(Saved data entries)
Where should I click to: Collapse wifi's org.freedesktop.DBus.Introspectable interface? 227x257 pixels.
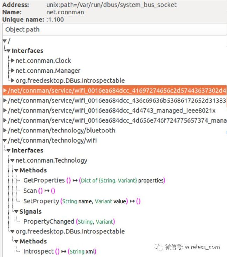[x=13, y=231]
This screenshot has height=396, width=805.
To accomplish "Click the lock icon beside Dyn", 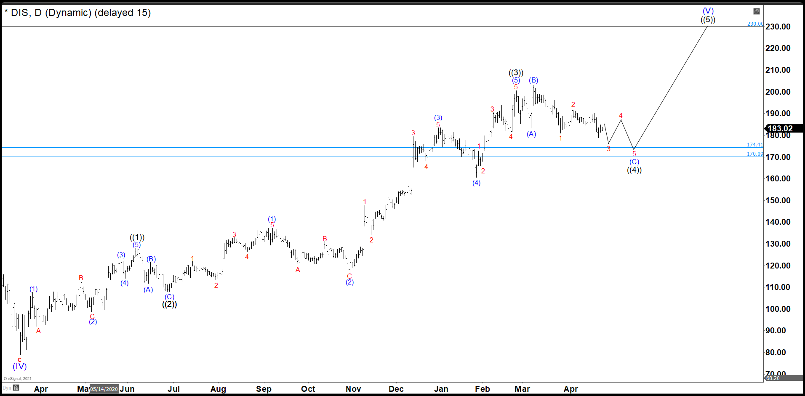I will coord(16,388).
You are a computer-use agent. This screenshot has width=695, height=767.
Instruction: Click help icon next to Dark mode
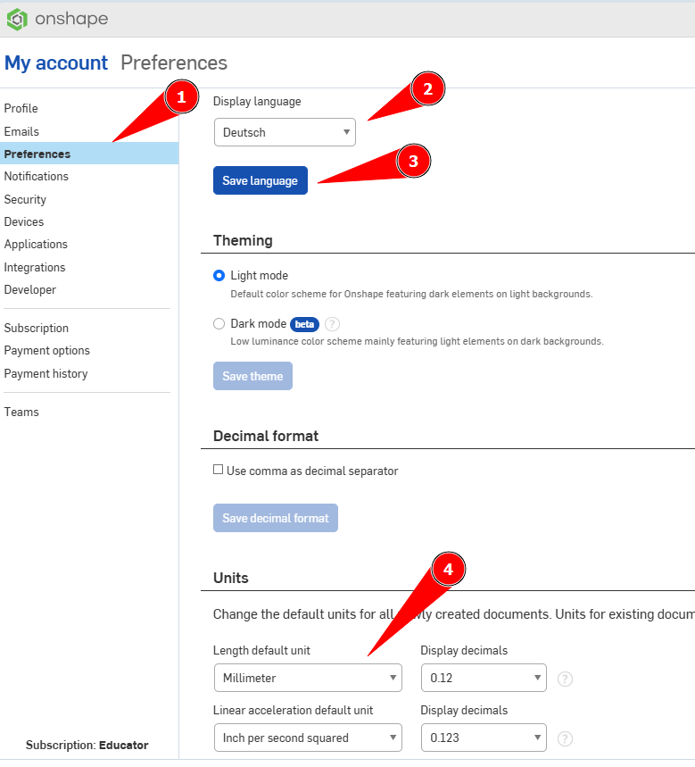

What needs to be done
When the word "height" shows up in a line of the entries, report that line.

Expected answer
This screenshot has height=396, width=805.
You are a computer-use agent. This screenshot has width=695, height=767.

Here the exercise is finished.